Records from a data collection

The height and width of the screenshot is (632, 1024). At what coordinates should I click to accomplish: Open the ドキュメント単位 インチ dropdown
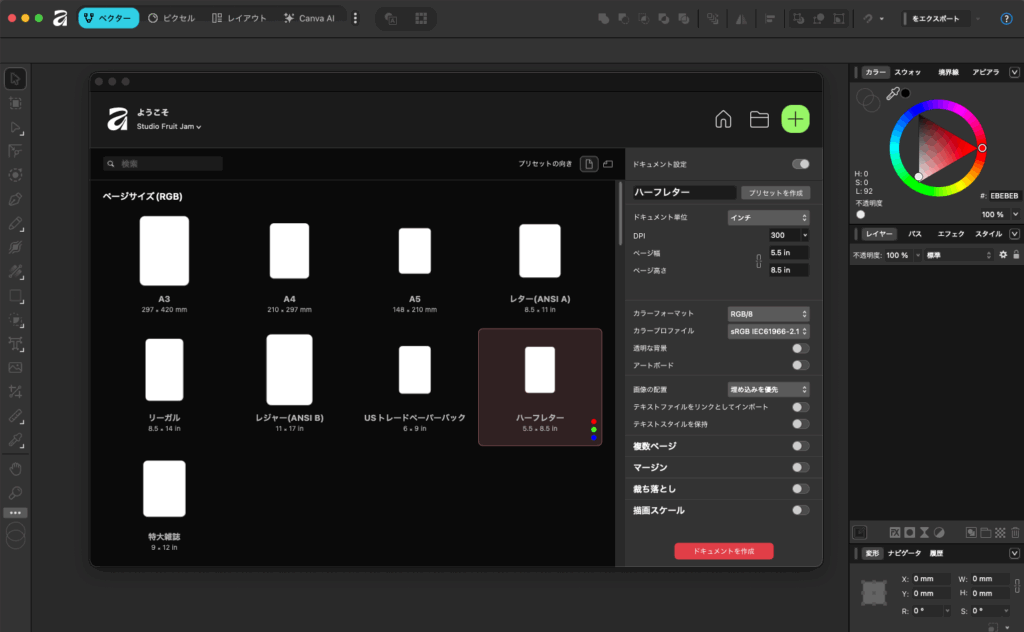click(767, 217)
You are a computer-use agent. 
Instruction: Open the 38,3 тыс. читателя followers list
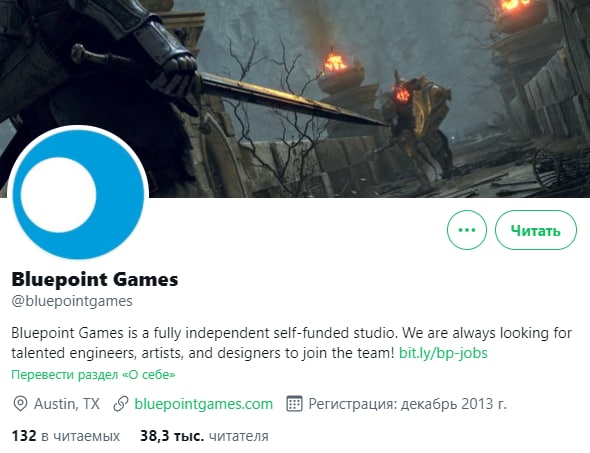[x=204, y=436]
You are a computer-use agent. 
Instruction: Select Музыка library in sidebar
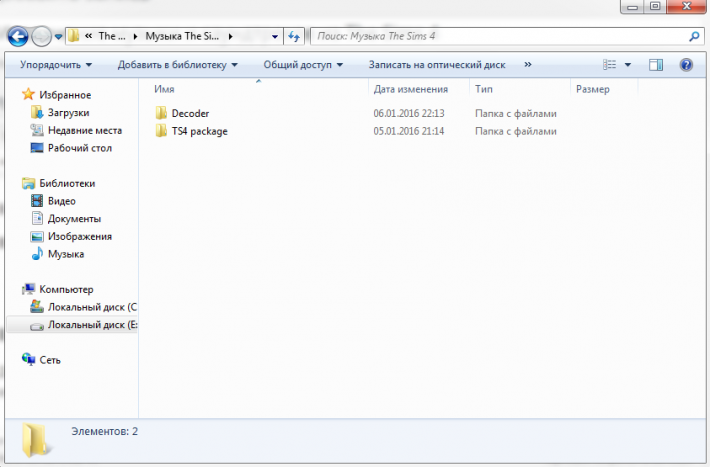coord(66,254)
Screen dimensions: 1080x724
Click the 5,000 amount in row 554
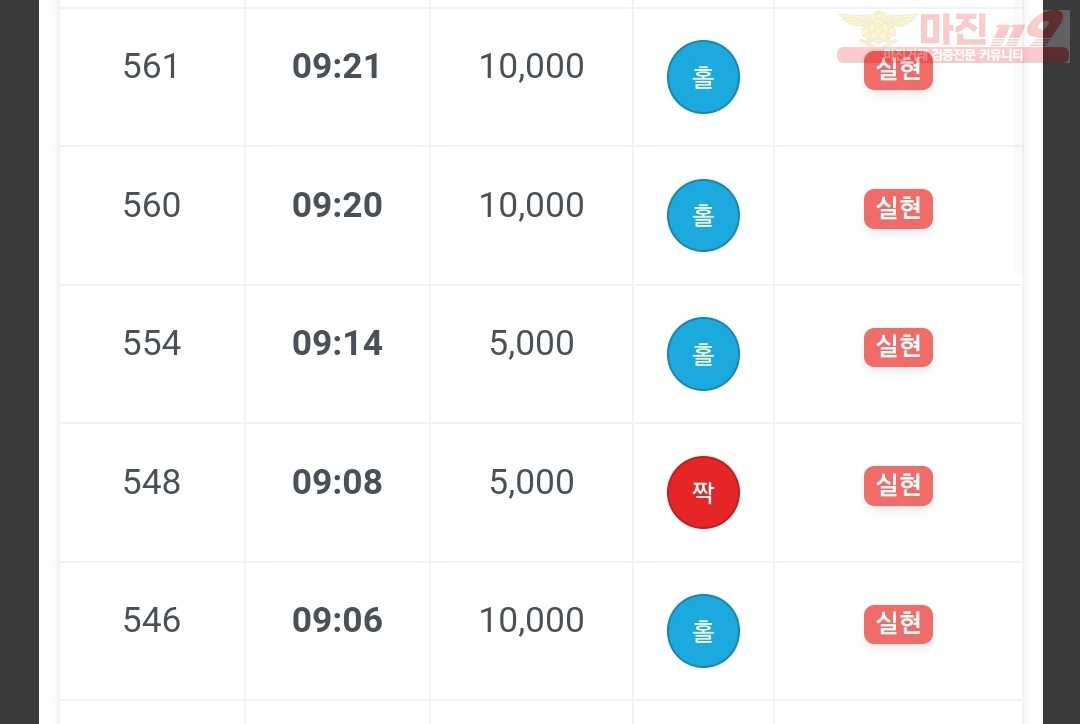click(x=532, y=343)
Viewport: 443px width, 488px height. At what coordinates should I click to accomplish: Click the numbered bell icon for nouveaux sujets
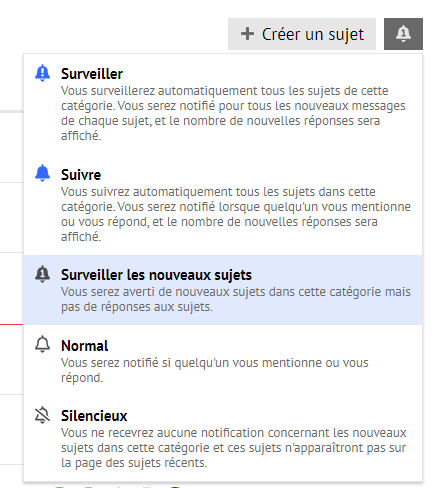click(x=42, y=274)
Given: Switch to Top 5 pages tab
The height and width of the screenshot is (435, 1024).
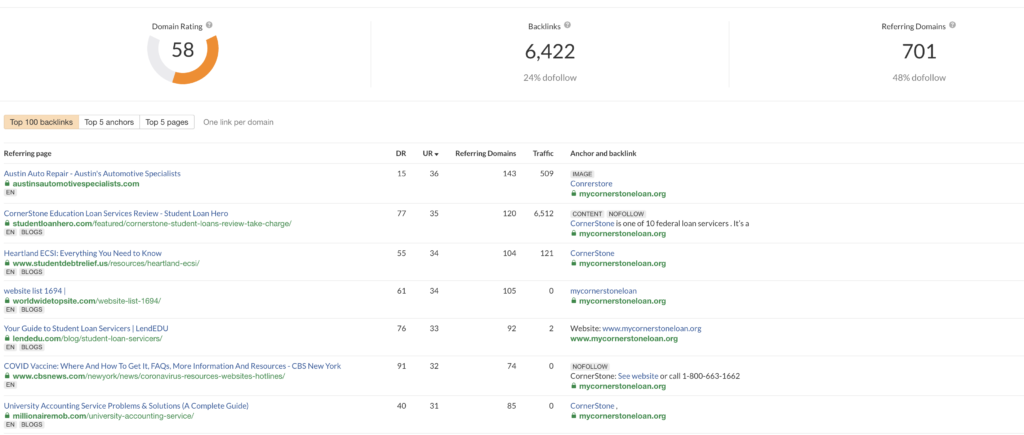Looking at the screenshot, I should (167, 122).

● **WORK TASK**: Leaving the pictures aside, give back all the records exactly as they are.

● **ANSWER BELOW**:
The height and width of the screenshot is (632, 1024). At what coordinates should I click to accomplish: Open the ドキュメント単位 インチ dropdown
click(767, 217)
You are a computer-use agent. 
Instruction: Open the 38,3 тыс. читателя followers list
[x=204, y=436]
You are a computer-use agent. 
Instruction: Select Музыка library in sidebar
coord(66,254)
Screen dimensions: 1080x724
Click the 5,000 amount in row 554
click(x=532, y=343)
Viewport: 443px width, 488px height. At what coordinates should I click to accomplish: Click the numbered bell icon for nouveaux sujets
click(x=42, y=274)
Given: Switch to Top 5 pages tab
The height and width of the screenshot is (435, 1024).
Looking at the screenshot, I should (167, 122).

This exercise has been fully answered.